There's an old joke about academia, that the fighting is so vicious because the stakes are so small. Which is, of course, totally true. But Eve Kosofsky Sedgwick, who passed away this weekend, was the rare critic who made the stakes much larger. I honestly can think of few other academics I have admired more. In my head I have an approximately 20,000 word-long blog post about how much her work and career means to me, but I think I'll stop here, leaving you with the first axiom from her epochal 1990 book Epistemology of the Closet. Roxie's World has a good roundup of memorials.

Saturday, April 4, 2009

The Polite Musicologist

I can't decide if this year's Job Wiki has been good or bad for our profession. I'm sure that for many of us the answer has been obvious--it's been dreadful. Have you seen it recently? The discussion sections have become a swirling rampage of doom and derision. The simplest questions have brought upon their posers a torrent of abuse. Snideness and terror run amok. False rumors are spread willy-nilly, useful discussions are summarily (and anonymously) deleted. Job postings were hidden until after the deadline date. The nadir was when one anonymous participant threatened to commit suicide if s/he didn't find employment by year's end. A few urged him or her to seek help, but really, what can you do?

Really, it's been brutal. I think most of us have ascribed the rising invective to the corresponding diminution of the market itself. No surprise to anyone, but the academic job market was a shadow itself this year. The Job Wiki has seemed like a pack of wolves fighting over the last measly shreds of a carcass.

But it's also our disciplinary culture. I've often heard it said that musicology is more polite than other disciplines, the reasoning being that because we are so small, there is less room to hide from an enemy than at, say, an MLA conference. There's a very small group of people out there who might be called upon to referee your grant application, or give you a job, or peer review your article, and it would be best not to have spit upon them previously. I also think that another factor is that unlike some other humanities disciplines, musicology is still foundationally organized around a nostalgic and romantic attachment to the canon. By which I mean, we were all once nerds who played in our high school orchestras, and despite some diversification, many of us come from very, very similar backgrounds.
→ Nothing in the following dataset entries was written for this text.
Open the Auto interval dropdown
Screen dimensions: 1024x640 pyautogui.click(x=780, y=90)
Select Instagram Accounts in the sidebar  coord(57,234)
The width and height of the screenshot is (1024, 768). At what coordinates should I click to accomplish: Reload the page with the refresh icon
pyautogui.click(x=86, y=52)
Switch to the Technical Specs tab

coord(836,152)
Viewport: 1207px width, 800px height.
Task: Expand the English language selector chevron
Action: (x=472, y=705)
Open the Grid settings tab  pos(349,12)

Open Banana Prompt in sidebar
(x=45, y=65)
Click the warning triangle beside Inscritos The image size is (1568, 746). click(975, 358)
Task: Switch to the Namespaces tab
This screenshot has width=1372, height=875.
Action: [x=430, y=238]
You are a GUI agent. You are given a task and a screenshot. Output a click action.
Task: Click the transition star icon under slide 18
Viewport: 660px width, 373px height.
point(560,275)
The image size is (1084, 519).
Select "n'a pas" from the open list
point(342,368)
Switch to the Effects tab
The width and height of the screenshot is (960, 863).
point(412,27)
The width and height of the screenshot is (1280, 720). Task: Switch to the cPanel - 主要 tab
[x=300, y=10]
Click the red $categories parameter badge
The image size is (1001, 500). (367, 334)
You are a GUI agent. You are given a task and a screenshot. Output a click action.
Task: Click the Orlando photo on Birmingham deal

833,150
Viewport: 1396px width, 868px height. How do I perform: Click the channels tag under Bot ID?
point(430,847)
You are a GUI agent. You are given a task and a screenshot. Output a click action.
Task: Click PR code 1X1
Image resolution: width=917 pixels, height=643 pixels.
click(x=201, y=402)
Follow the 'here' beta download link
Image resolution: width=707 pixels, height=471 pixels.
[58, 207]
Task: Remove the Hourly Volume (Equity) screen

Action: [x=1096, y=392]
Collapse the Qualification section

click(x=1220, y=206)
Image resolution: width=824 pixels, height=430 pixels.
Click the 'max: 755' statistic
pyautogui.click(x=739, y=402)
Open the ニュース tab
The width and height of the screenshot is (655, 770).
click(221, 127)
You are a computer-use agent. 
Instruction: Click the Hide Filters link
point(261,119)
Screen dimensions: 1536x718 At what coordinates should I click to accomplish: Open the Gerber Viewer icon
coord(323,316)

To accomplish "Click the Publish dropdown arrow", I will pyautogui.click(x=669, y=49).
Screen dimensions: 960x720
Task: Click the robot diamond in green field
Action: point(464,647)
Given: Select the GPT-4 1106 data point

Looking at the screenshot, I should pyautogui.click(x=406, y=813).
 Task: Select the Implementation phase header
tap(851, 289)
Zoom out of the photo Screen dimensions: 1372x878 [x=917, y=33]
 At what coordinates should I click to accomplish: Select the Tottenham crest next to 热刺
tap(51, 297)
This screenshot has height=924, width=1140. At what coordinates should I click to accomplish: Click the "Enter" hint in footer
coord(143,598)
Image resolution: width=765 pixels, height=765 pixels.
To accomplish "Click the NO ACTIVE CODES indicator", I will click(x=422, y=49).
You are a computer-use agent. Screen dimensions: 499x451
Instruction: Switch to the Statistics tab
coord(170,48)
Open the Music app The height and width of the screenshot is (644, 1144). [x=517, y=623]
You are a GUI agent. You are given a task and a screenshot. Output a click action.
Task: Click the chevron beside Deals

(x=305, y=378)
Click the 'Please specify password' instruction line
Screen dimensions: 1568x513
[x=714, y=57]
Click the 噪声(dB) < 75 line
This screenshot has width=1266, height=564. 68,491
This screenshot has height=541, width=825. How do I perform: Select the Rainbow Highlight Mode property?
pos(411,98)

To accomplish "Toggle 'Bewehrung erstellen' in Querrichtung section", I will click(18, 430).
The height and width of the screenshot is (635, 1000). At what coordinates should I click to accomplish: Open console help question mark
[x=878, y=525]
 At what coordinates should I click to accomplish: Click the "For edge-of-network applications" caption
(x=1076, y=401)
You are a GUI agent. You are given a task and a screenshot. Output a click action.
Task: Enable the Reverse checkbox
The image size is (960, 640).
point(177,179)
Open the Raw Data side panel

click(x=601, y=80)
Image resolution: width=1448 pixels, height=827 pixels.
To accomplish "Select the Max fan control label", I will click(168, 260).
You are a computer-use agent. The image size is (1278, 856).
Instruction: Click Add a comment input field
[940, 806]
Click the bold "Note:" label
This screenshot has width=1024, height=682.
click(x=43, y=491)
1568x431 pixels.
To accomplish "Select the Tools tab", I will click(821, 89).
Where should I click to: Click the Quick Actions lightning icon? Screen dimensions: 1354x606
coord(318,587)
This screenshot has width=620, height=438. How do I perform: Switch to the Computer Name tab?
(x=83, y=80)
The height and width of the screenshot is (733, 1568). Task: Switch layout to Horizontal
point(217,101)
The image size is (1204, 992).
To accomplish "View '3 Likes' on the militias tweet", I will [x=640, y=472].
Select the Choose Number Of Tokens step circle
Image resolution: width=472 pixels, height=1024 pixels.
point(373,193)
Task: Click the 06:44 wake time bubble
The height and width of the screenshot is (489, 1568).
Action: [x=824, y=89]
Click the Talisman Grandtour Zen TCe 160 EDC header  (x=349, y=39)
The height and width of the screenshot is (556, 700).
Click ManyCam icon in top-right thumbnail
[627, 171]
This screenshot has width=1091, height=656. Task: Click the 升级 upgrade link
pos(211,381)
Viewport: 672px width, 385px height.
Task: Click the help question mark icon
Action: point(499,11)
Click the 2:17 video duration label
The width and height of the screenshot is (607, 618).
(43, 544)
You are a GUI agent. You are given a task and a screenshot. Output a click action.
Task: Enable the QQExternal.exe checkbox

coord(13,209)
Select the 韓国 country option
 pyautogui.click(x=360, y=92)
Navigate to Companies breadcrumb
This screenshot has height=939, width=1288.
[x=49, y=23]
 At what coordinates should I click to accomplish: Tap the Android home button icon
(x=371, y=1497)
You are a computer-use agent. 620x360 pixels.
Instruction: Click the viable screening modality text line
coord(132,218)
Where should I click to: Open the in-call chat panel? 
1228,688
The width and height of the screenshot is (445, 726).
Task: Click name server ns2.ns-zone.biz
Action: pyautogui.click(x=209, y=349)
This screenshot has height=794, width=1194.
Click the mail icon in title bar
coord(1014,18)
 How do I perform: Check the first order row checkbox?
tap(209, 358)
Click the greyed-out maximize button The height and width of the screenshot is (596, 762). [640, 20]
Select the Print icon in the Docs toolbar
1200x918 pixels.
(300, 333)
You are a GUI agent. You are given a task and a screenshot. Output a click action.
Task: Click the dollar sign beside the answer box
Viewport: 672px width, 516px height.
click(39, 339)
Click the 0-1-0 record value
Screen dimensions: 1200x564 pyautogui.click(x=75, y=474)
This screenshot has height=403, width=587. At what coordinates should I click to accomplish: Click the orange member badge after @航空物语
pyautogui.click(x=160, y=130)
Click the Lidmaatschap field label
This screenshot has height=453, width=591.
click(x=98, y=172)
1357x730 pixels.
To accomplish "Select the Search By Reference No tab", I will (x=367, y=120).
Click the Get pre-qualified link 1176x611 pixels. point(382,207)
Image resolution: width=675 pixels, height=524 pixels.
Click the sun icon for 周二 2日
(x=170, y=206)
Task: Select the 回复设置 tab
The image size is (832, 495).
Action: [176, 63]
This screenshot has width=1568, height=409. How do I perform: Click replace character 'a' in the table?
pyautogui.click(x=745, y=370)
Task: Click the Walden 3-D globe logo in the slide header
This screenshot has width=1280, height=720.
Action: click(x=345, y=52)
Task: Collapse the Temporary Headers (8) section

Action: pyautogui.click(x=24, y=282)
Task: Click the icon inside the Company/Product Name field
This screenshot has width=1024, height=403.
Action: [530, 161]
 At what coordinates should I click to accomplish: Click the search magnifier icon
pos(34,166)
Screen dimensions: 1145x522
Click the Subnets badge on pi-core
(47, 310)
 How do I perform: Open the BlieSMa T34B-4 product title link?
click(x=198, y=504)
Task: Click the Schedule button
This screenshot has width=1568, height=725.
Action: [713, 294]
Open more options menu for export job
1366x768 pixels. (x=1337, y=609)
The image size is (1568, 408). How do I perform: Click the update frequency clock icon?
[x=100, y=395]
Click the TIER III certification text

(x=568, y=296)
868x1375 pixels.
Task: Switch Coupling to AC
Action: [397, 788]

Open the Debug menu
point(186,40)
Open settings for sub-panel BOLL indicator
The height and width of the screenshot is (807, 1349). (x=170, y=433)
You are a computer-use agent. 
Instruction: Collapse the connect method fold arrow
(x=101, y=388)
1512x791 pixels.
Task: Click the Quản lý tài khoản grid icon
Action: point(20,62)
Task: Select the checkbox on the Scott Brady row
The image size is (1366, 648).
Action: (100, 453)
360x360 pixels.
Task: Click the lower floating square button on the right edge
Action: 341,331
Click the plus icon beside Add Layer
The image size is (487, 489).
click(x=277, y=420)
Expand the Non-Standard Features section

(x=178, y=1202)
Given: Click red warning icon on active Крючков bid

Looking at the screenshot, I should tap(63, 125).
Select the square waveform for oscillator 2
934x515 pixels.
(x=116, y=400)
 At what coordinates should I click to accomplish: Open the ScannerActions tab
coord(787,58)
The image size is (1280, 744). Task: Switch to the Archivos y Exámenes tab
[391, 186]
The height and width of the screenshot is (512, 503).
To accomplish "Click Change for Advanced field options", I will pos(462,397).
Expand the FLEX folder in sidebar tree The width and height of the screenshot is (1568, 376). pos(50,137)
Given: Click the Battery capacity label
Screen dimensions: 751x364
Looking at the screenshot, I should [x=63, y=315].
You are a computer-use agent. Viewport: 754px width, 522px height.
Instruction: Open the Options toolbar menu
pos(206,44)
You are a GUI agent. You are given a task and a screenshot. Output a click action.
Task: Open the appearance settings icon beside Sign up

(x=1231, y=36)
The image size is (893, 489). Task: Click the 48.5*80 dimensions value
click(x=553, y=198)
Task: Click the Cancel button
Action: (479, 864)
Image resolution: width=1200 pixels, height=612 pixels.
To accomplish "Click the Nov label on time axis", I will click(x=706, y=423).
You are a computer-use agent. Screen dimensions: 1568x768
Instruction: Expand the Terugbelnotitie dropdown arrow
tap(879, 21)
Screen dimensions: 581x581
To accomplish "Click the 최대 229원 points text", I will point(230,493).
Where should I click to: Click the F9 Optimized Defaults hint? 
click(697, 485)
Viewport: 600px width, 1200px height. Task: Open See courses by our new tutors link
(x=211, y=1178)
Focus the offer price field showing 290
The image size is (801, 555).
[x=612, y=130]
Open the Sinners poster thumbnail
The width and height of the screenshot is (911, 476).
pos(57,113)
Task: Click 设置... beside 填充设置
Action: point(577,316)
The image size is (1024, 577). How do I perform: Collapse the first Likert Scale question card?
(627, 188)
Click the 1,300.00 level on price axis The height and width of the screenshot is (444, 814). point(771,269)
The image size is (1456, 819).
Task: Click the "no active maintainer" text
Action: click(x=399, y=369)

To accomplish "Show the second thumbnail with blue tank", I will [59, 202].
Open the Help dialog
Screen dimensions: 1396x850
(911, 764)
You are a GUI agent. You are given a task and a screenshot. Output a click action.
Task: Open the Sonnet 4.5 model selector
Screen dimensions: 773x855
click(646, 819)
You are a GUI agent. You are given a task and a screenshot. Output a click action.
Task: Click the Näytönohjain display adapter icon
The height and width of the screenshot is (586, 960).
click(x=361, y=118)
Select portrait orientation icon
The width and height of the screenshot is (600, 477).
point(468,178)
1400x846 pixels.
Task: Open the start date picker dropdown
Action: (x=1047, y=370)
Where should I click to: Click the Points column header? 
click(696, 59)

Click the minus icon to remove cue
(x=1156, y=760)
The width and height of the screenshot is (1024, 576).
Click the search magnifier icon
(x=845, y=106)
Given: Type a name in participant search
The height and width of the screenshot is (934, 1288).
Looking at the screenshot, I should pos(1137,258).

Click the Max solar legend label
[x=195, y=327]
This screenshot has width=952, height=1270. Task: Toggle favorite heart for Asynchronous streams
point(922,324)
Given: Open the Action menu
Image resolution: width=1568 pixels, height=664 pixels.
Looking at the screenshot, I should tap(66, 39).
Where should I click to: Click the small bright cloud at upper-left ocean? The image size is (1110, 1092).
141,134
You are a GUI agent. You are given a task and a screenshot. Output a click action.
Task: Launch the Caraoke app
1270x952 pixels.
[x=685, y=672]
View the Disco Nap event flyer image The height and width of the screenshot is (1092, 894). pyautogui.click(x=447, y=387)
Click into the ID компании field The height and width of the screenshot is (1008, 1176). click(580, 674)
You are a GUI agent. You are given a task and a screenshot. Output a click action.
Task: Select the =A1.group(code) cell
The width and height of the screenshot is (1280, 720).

Let's also be honest with ourselves. "Politeness" in our discipline is often of the barest superficiality. Because while it's true there's not a whole lot of, you know, cursing, or whatever, at our national meetings, there is I think a pretty fundamental lack of respect in our discipline. When certain other musicology bloggers refer to entire fields of scholarship as "Victim Studies", it might not be "impolite," per se, and might not rise to the level of vitriol on this year's job wiki. Nevertheless, that kind of comment betrays fundamental disrespect for his colleagues in the discipline who work in such areas.

Which goes both ways of course. I work in those very corners of musicology Jonathan often derides, and yes, in these corners I have often heard (and perhaps uttered myself when being foolish) disrespectful things about other scholarly approaches, and implicitly those people who practice them. Disrespect cuts across ideological divides in musicology. I think we would all agree that scholarship should ideally be a collaboration, or at least a conversation. But if you result to name-calling and willful ignorance, then any conversation is immediately shut down.

But at any rate, this is the sort of impoliteness that does actually pervade our discipline. We've all seen this at AMS meetings, when scholarly turfs are defended against interlopers and graduate students berated for lack of sufficient hommage to their forebearers. And even more frequently, whenever we roll our eyes at a research topic or approach, before even knowing anything about it. And it ends up having real consequences for people's careers; for how books are reviewed, papers accepted, hires made.

So back to the question: is this year's job wiki good or bad? Well, of course it is extremely unpleasant to read, and I find myself avoiding it more and more. But sometimes, I'd rather have the animosity out in the open where I can see it.